Though she’s had success with locals who grew up near the lake purchasing homes to be near their community, she said she has had prospective buyers come, see the mats of milfoil and carpets of lily pads, and leave.
Emmons said the goal of the LSCCF is to have the aerators turned back on, and work toward an ideal 46 aerators working in the lake at once. For that to happen, Cetna said the LSCCF would need to participate in a study committee to prove that aeration in Little Lake St. Catherine is both beneficial for the reduction in muck and non-harmful to the surrounding environment before a new permit will be issued.
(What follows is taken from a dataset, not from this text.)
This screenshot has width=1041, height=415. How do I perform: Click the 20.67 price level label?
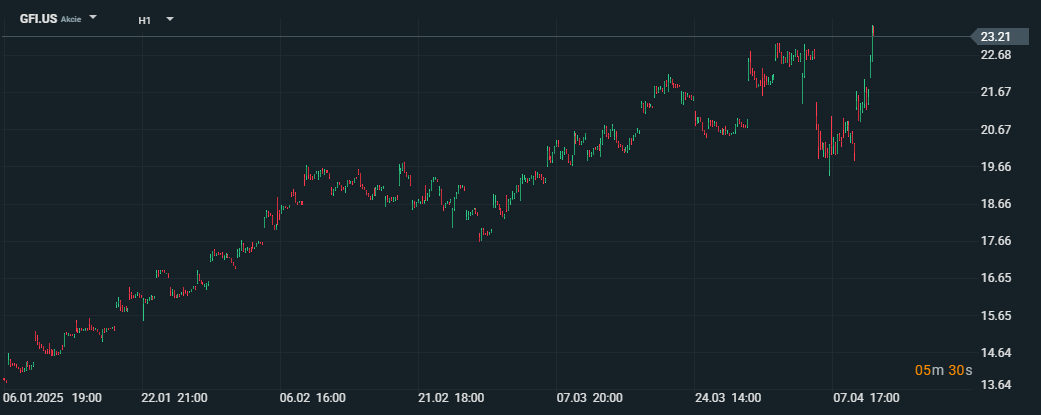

Cetna said the state is still waiting for LSCCF’s application.
“We really look to the watershed,” Cetna said of alternative efforts to control temperatures and flora in the lake. “What does their shoreline development look like? Are there locations to start planting trees along shoreline? What is happening in the tributaries?”
Emmons said if they didn’t resume aerating the lake soon, the result would be a massive fish-kill, or species dying in large numbers because of the intensified and insulated heat.
“Fish-kills are natural occurrences,” Cetna said.
Emmons said he’s measured the dissolved oxygen levels of the lake to find terrifyingly low numbers, but Cetna said Little Lake has a high flush rate of water moving in and out of the greater Lake St. Catherine, and its oxygen levels were healthy.
Cetna credited this year’s overgrowth to the cold spring and rains, which put more nutrients into the lake, and the sudden, hot days that spurred rapid growth.
But the aerators aren’t on, and Emmons said when they were, last year, the water was clearer.